Bone strain measurements

At the beginning of the protocol, the oscillating device was calibrated by measuring strain from the tibia of two calibration animals that were the same age, gender, and breed as the animals used in the long-term study. Under a general halothane anesthesia using aseptic conditions, three three-element stacked rosette strain gauges (2-mm-gauge length, 120 Ω, FRA-2-11; TML Gauges, Kenkyujo, Japan) were attached to the left tibial midshaft, a site selected because of the ease in which the three surfaces of the tibia can be exposed with only a very minimum of musculoskeletal disruption.(27) Exposure of the tibial surface is prepared by removing a small (50 mm2) area of the periosteum, drying the exposed surface with anhydrous diethyl ether, and gluing the gauge to the surface with isobutyl 2-cyanoacrylate monomer (Ethicon, Ltd., Somerville, NJ, USA). Within 3 h of surgery, the animals were awake and fully ambulatory and were immediately capable of unrestricted activity.

Each 120-Ω gauge was conditioned with a 3-V bridge excitation voltage and amplified with the Vishay Measurements group model 2100 system (Raleigh, NC, USA). A bridge amplifier gain of 1300× was used, and the amplified analog strain signals were filtered through low-pass anti-aliasing filters (Keithley Metrabyte AAF-8; Keithley Inc., Cleveland, OH, USA) with a cut-off frequency of 50 Hz and digitized with 16-bit resolution (National Instruments AT-MIO-16X; National Instruments, Austin, TX, USA) at a sampling rate of 102.4 Hz. In this configuration, resolution of the system is better than 0.1 microstrain (με), yet strains in the range of ±2500 με also can be recorded. The filters and A/D board occupied three I/O slots of a 486 DX2 (66 MHz) PC. Data were stored in binary files on the PC's hard disk, using 37 kilobytes for each of the nine channels of strain signal. The strain caused by the oscillation of the mechanical device was digitized in real time and transferred to workstation storage (IBM RISC 6000) for analysis.

Microtomographic imaging

To generate three-dimensional (3D) models of the trabecular samples from the femur, the cubes were measured using a compact, fan-beam-type desktop μCT system (μCT 20; Scanco Medical, Zurich, Switzerland), also referred to as desktop μCT.(28) For each bone cube, a total of 300 microtomographic slices (512 × 512 pixels) were acquired. Data were stored in 3D image arrays with a 34-μm3 voxel size. A constrained 3D Gaussian filter was used to partly suppress the noise in the volumes. Bone tissue was segmented from marrow and soft tissue using a global thresholding procedure.(29) All samples were binarized using the same parameters for the filter width (1.2 voxels), the filter support,(2) and the threshold (10.2% of the maximal attenuation). To ensure that the data were not influenced by edge artifacts due to cube preparation, only a centered 8.3-mm cube, automatically positioned within the 10-mm cube, was considered. The operator who measured the samples was blinded with respect to the grouping. Samples were numbered consecutively and the analysis was performed automatically without any interference by the operator.

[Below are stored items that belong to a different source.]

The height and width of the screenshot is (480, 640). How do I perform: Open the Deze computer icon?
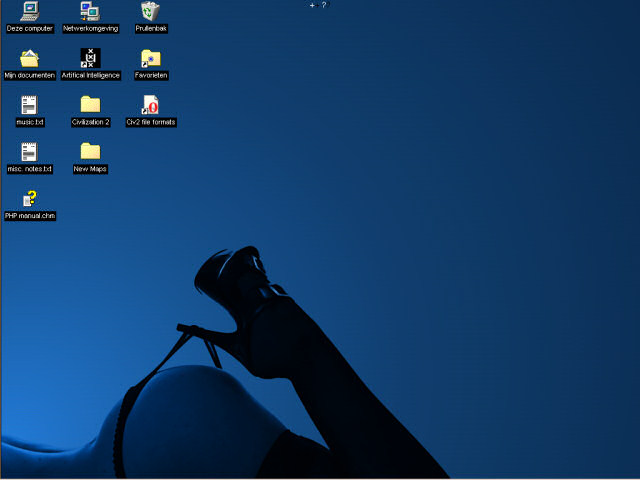coord(29,11)
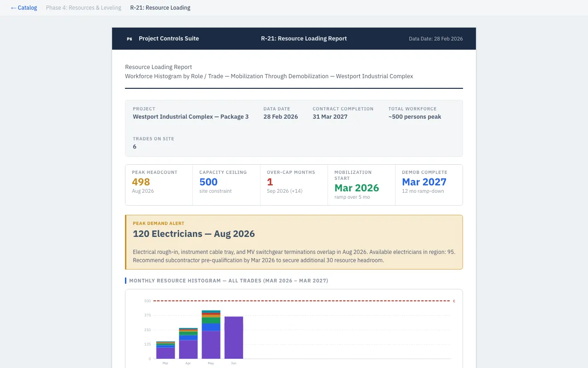Click the Project Controls Suite title
Screen dimensions: 588x368
[x=169, y=39]
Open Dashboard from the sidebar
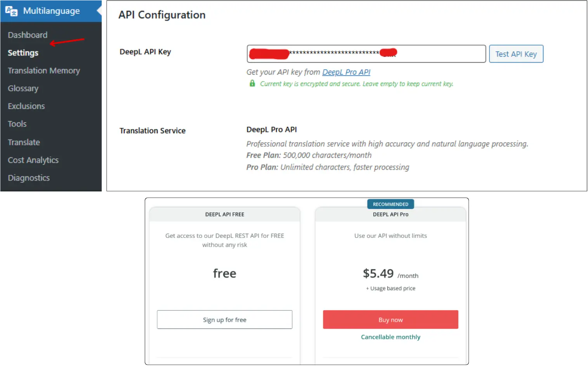The image size is (588, 368). 27,35
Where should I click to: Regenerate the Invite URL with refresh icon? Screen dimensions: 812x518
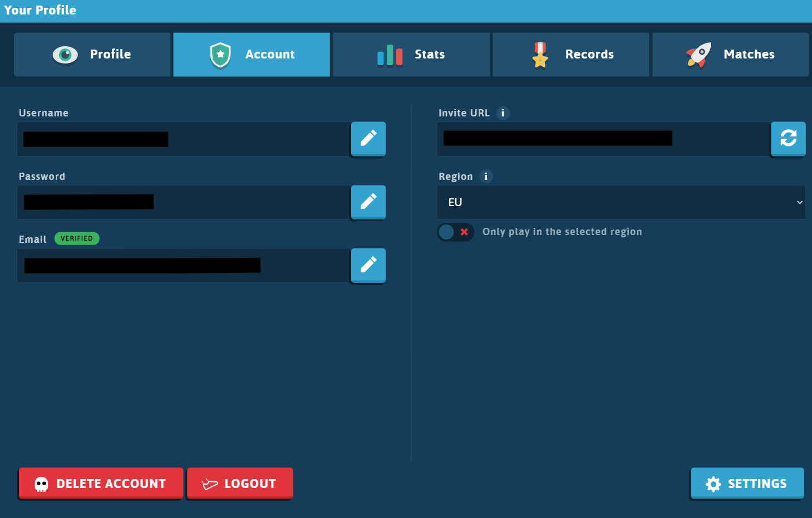[x=788, y=138]
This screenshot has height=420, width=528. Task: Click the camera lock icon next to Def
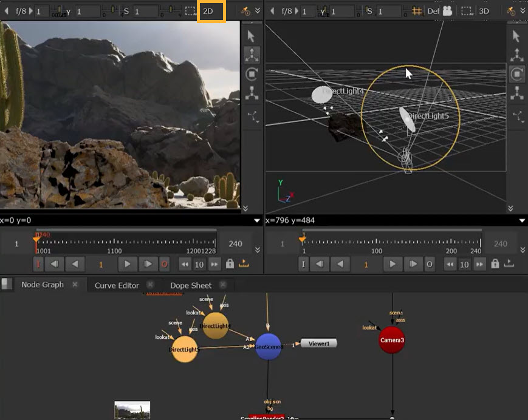448,11
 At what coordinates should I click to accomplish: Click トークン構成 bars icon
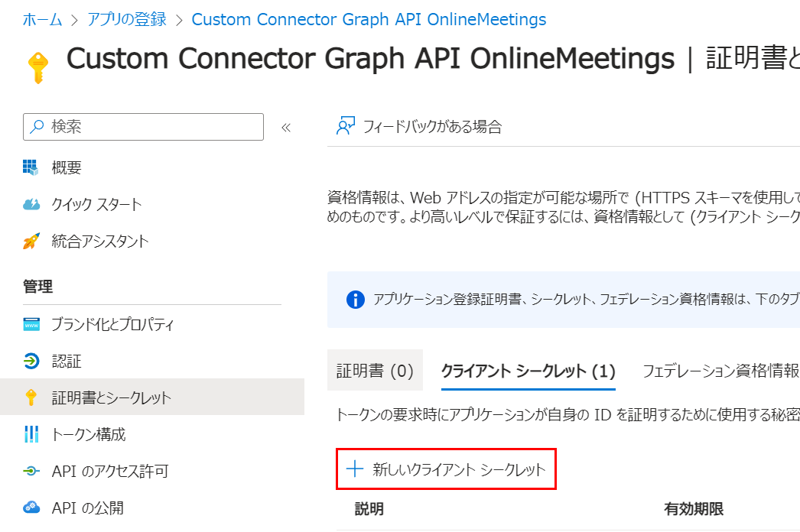(31, 434)
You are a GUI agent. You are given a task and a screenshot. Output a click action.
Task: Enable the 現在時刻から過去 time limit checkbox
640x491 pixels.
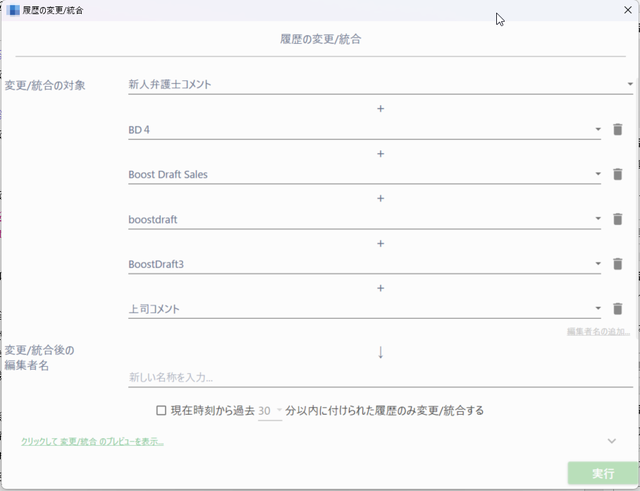[161, 410]
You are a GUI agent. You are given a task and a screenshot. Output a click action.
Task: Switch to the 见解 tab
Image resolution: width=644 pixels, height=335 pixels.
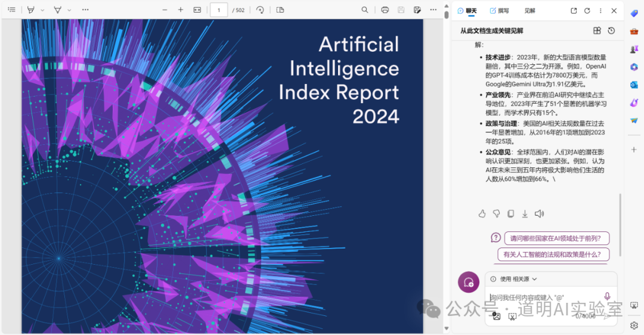point(530,11)
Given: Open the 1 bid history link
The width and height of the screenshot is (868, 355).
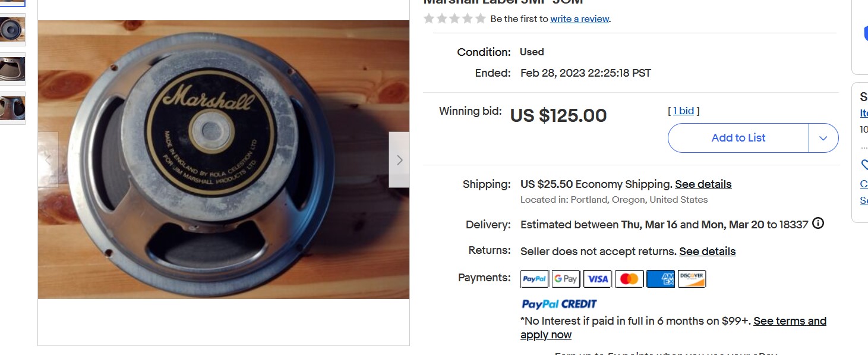Looking at the screenshot, I should pos(683,111).
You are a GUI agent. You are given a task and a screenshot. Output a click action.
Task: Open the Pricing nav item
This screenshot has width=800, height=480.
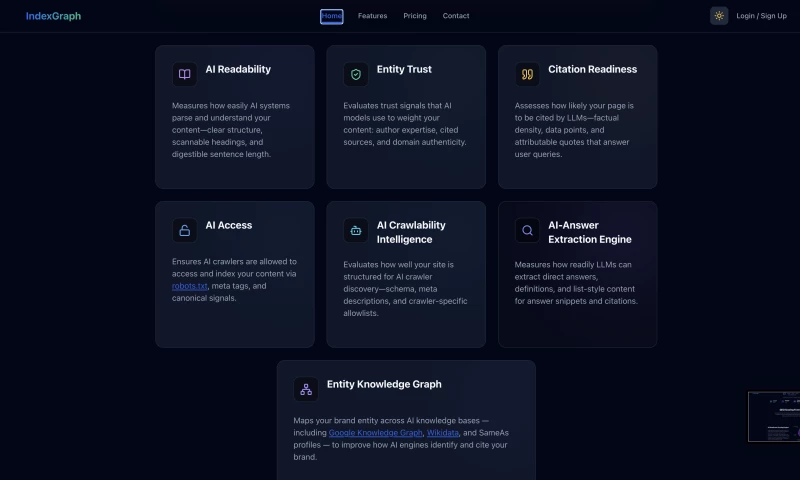click(415, 16)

In addition to the visual assessment of structural images, morphometric indices were determined from the microtomographic data sets using direct 3D morphometry(30) rather than the traditional plate model approach. Previous studies have shown structural metrics measured using 3D morphometry and μCT to correlate closely with those measured using standard histomorphometry.(31, 32) The volume of the trabeculae (bone volume [BV]) was calculated using tetrahedrons corresponding to the enclosed volume of the triangulated surface used for surface area calculation. From this measure, BV density (BV/TV) was calculated, in which the total volume (TV) is the volume of the whole sample. Additionally, bone mineral content (BMC) was estimated from BV assuming a constant tissue density.(33)

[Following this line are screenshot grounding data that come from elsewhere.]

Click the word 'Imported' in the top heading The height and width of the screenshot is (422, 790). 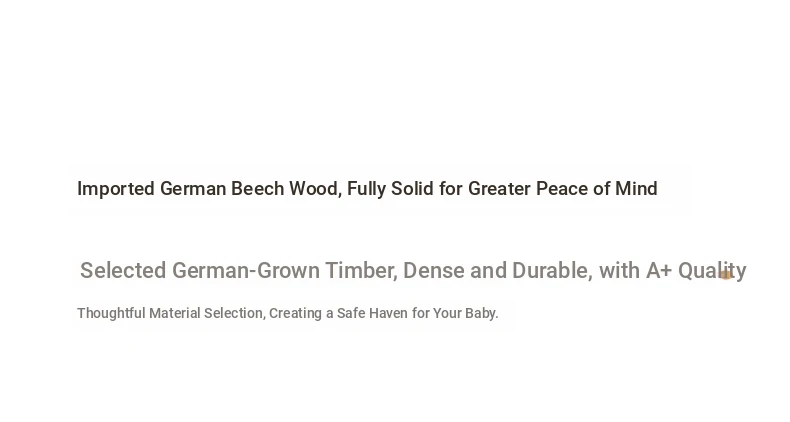coord(116,189)

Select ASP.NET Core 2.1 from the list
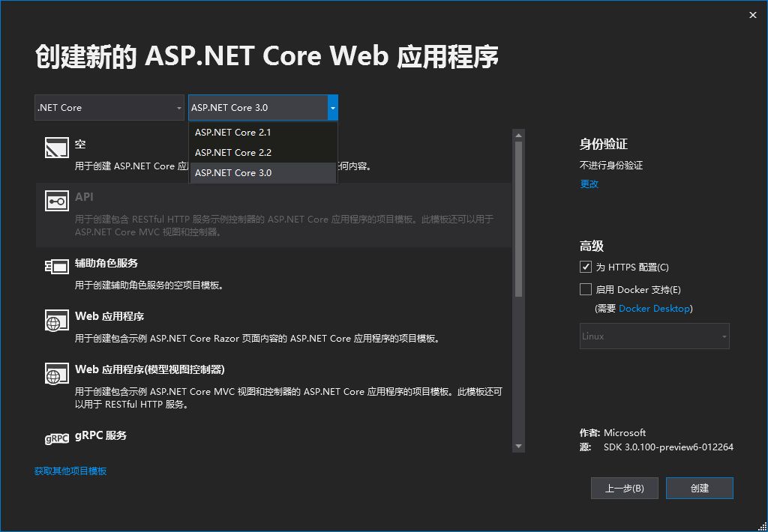(x=233, y=132)
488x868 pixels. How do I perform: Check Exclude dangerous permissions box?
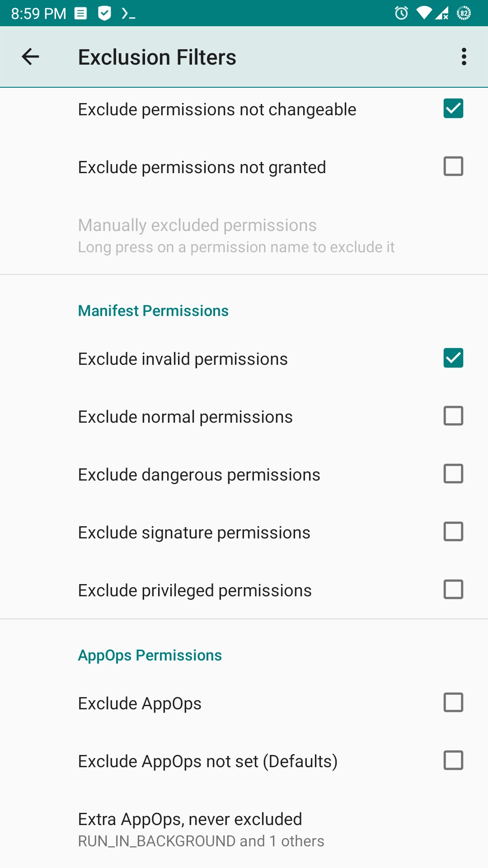coord(453,474)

Mean trabecular thickness (Tb.Th) then was calculated directly by determining a local thickness at each voxel representing bone. The same method was used to calculate the mean trabecular separation (Tb.Sp) by applying the thickness calculation to the nonbone parts of the 3D image. Thus, the separation was the thickness of the marrow cavities. Trabecular number (Tb.N) was calculated as the inverse distance between the midsection of the plates. For this purpose, the inverse of the mean distance between the midaxes of the structure was used to calculate the mean number of elements per unit length.

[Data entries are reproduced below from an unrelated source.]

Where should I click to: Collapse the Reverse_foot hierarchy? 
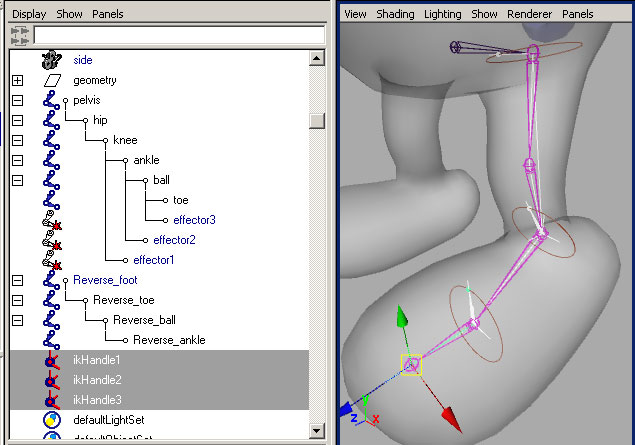tap(17, 281)
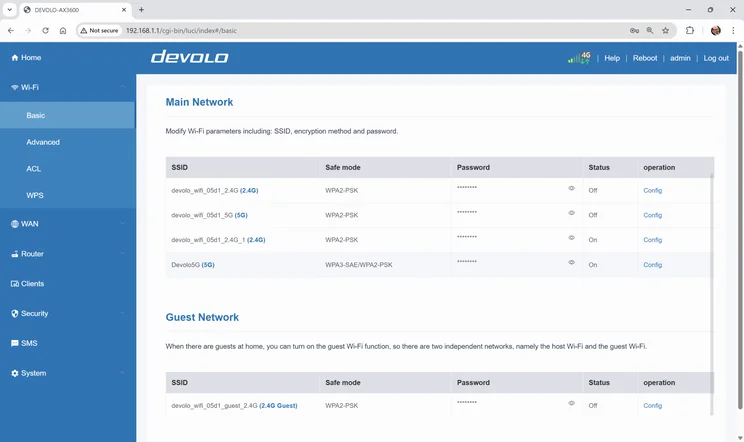The width and height of the screenshot is (744, 442).
Task: Reveal the Devolo5G network password
Action: [x=572, y=263]
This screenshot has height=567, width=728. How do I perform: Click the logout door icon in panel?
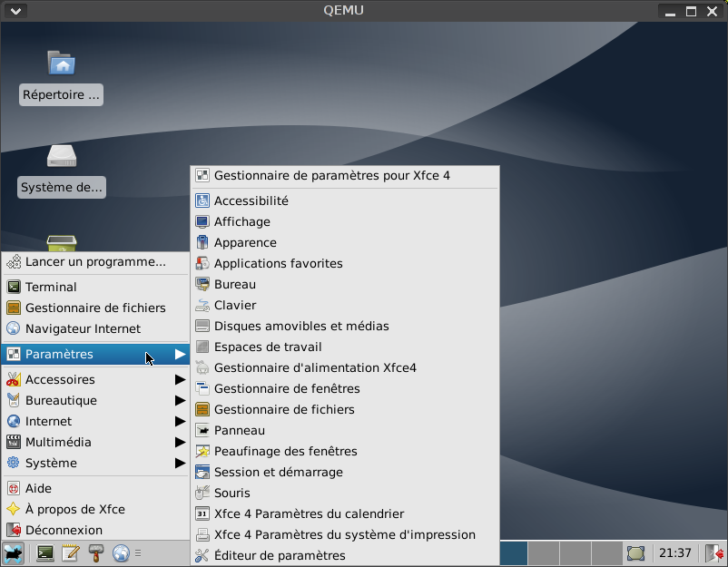pos(714,552)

In addition to the computation of direct metric parameters, a number of nonmetric parameters were calculated to describe the 3D nature of the trabecular bone samples. Trabecular bone pattern factor (TBPf) in its 3D implementation was calculated, representing a measure of the amount of concave and convex structures and therefore a means of approximating how the structural elements of a composite structure are designed.(34) The geometrical degree of anisotropy (DA) of a structure, typically defined as the ratio between the maximal and minimal radii of the mean intercept length (MIL) ellipsoid, that is, the ratio of the maximal and minimal eigen value of the MIL tensor, was calculated by superimposing parallel test lines in different directions on the 3D image. The directional MIL was the total length of the test lines in one direction divided by the number of intersections with the bone-marrow interface of the test lines in the same direction. The MIL ellipsoid was calculated by fitting the directional MIL to a directed ellipsoid using a least square fit.(30, 34)

Materials testing

On completion of the tomographic analysis, the stiffness and strength was measured for each cube of bone. Effective modulus testing was performed in three orthogonal directions, testing the bone in the longitudinal, anteroposterior (AP), and mediolateral (ML) planes (during weight bearing, the femur of sheep are approximately 40° off the vertical axis; evaluation of the cubes was done such that the longitudinal plane was considered perpendicular to the ground, Fig. 2). To reduce any end-artifact, which might otherwise be introduced by platen loading, the compressive force was applied through a single point onto an articulating platen, thus allowing any imperfections in the parallel-planed cube to be accounted for.(35, 36)

All loading was performed at room temperature with a closed-loop servohydraulics test system (MTS System w/STAR-II controller; MTS, Eden Prairie, MN, USA). The load train was centered to within 0.025 mm,(37) and stiffness tests were performed under closed-loop feedback load control (N), and strength was determined under displacement control. Deformations were measured using an linear variable differential transformer (LVDT), using a strain rate for all tests controlled at 0.005/s. Displacement and load data were digitally sampled at 1000 Hz and filtered at 50 Hz. Using cube samples from the same age and gender of sheep (calibration animals), the compressive failure strength of the 10-mm cubes was determined to occur with loads between 2400N and 4500N, depending on the orientation. To remain well away from the yield and ultimate strength of the bone during determination of stiffness, the load limit for the stiffness measurements was set at 600N. Compressive loads were performed in each of the three anatomic directions and repeated three times. After the stiffness data were collected, the cube was loaded to failure in the longitudinal direction. Data are reported as failure strength or the maximum stress the cube supported before load was reduced. As with the μCT scanning, the stiffness and strength tests were performed without knowledge of whether the specimen was harvested from an experimental or control animal.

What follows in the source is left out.